I began my M.M. at the University of Michigan in 2013. During that time, I experienced numbness issues while playing the clarinet. I had some extra time on my hands while I couldn’t practice so I looked for a job and found one with the Michigan men’s gymnastics team. They offered me a job running the floor at their meets. Never had I ever been on a gymnastics competition floor, but sure… I could run one. As chance would have it, I understood the role immediately and have since run the floor at NCAA Championships and B1G Championships.
During my time with the men’s gymnastics team, I saw the care they got. Physical therapy, counseling, athletic training, taping, and so much more. And men’s gymnastics loses money for each university. Meanwhile, the students in the College of Music got nothing even though they were providing full-on opera and musical theatre productions for profit. I knew something needed to change in the musical community.
In 2018, I enrolled in the performing arts health program at UNT wanting to learn more about musicians' health problems. In 2019, I published and presented with the National Institute of Health and the National Network of Libraries of Medicine.
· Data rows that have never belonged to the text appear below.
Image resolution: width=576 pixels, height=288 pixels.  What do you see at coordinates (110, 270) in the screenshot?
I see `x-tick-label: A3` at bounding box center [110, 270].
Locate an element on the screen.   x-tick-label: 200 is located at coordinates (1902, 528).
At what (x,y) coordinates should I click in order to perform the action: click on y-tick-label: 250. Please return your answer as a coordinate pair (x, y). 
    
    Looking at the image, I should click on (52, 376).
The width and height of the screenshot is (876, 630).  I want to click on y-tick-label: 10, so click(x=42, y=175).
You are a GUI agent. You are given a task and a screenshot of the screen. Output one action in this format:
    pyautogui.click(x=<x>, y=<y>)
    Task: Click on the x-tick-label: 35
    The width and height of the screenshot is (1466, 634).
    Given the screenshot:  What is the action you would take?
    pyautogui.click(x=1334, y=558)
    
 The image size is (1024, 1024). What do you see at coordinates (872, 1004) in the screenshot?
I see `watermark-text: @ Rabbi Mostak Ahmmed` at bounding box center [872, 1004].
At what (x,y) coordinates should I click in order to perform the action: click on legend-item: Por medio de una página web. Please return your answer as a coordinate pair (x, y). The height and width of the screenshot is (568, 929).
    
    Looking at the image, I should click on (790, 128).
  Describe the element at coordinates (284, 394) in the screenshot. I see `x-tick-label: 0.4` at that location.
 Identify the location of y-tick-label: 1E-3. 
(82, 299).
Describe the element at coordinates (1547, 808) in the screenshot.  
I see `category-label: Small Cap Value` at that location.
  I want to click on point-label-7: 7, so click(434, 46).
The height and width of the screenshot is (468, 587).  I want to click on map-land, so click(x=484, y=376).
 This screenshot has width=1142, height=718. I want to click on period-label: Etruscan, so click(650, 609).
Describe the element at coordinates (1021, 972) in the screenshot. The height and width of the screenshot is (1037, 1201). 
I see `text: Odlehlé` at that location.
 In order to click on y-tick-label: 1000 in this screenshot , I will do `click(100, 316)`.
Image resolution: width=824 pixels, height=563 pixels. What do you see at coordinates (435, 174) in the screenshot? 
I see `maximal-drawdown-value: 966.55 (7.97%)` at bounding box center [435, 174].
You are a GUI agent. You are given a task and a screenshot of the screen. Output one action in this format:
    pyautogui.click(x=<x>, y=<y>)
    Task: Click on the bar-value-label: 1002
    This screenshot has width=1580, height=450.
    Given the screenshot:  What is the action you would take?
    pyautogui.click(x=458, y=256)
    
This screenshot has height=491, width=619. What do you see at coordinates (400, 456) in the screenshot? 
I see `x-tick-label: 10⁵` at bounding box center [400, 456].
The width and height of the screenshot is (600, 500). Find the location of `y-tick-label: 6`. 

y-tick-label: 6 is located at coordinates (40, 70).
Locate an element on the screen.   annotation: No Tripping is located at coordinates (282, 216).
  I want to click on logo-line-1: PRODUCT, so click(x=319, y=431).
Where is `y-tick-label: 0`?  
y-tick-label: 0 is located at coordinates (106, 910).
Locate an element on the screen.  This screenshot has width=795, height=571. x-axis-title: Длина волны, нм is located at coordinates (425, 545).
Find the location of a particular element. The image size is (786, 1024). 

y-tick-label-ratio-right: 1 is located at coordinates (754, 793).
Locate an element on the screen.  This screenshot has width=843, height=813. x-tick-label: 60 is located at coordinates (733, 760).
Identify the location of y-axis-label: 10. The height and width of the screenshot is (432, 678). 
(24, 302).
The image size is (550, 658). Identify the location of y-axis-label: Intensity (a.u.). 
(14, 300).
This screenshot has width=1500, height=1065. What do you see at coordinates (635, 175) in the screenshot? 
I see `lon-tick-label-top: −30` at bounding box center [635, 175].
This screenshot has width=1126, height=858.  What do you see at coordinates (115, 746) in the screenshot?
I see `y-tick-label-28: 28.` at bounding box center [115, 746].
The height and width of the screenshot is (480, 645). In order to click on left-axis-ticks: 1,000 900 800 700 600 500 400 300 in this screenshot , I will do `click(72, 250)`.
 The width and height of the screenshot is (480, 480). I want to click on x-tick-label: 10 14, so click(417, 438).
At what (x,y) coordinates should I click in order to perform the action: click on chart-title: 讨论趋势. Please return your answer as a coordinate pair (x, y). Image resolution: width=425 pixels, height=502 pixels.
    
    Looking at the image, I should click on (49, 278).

The same year, I also earned credentials in performing arts health from the Performing Arts Medical Association and the American College of Sports Medicine. I graduated with my Ph.D. in August of 2022 and defended my dissertation on burnout among pastoral musicians in April 2022. I now use my own personal experiences and my degrees to create better access to health topics related to the performing arts.
The fun fact to come out of all of this is that my musical injuries led me to a secondary career in gymnastics journalism. I now serve as one of the foremost experts in men’s gymnastics in the world having covered the sport in Scotland, Germany, Canada, England and Japan.
While my injury changed the course of my life to researcher and journalist. You shouldn’t have to change your profession due to your injury if you don’t want to!